Google has entered the smart eyewear market with Intelligent Eyewear, a Gemini-powered line developed alongside eyewear maker Warby Parker and built on the Android XR platform.

A New Kind of Wearable

The first frame in the line is a flexible nylon design in dark green, offered as both sunglasses and prescription glasses. By teaming with Warby Parker, Google pairs its software and AI capabilities with a brand known for fashionable, affordable eyewear, an attempt to make the technology feel like everyday glasses rather than a gadget.

Running on Android XR, the eyewear taps Google's Gemini assistant to bring conversational AI into a hands-free, always-available form factor.

Part of a Wave of New Wearables

The glasses arrive among a flurry of 2026 device launches spanning audio, displays and mixed reality.
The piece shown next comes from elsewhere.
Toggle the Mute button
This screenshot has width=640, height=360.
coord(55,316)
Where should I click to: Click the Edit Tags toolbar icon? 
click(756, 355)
Other notable hardware from the period includes the ROG Xreal R1 AR glasses, which project a 171-inch virtual display with a refresh rate up to 240Hz for PC and console gamers.
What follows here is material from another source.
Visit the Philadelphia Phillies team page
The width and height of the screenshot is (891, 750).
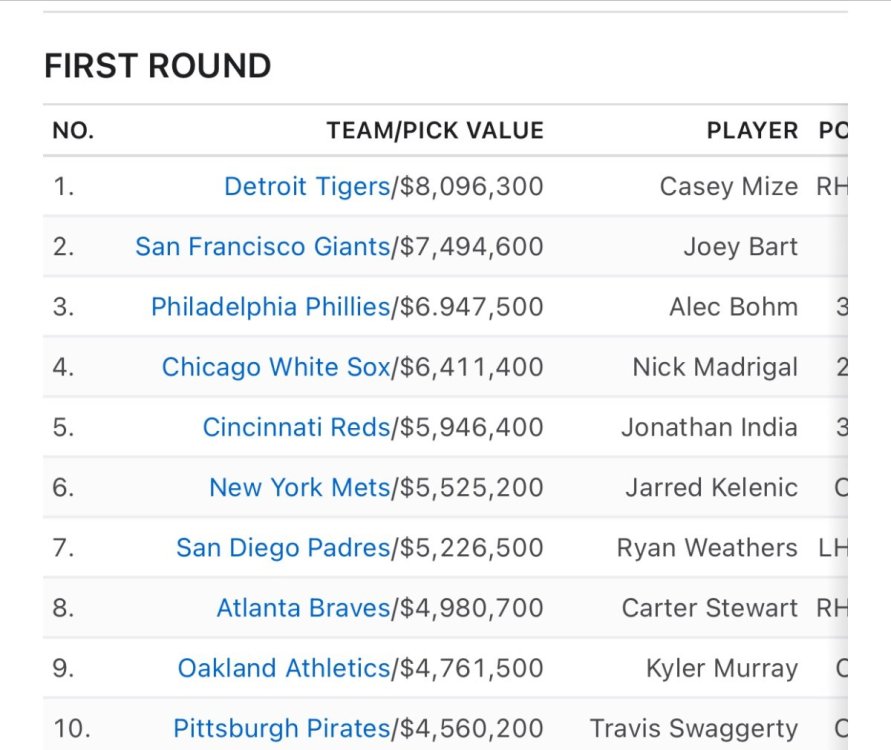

  • Gemini-powered Intelligent Eyewear built on Android XR
  • Developed in partnership with Warby Parker
  • First frame is a flexible nylon design in dark green
  • Available as both sunglasses and prescription glasses

Why Smart Glasses, Why Now

AI assistants have become a focal point for major technology companies, and glasses offer a natural way to make them ambient and hands-free. A frame that can see what the wearer sees and respond to spoken questions promises a more immediate interaction model than reaching for a phone. Pairing that vision with a recognized eyewear brand addresses one of the category's persistent obstacles: getting people to actually wear the devices.

The Android XR Foundation

Building the eyewear on Android XR signals Google's intent to establish a software platform spanning glasses, headsets and other extended-reality hardware. A common foundation could encourage developers to build experiences that work across a range of devices, much as Android did for smartphones.

The Road Ahead

Smart glasses have struggled in past attempts to win mainstream adoption, often tripping over privacy concerns, battery life and social acceptance. By combining Gemini's capabilities with Warby Parker's design sensibility, Google is betting that the latest generation can clear those hurdles and bring AI assistance to a form people are willing to wear all day.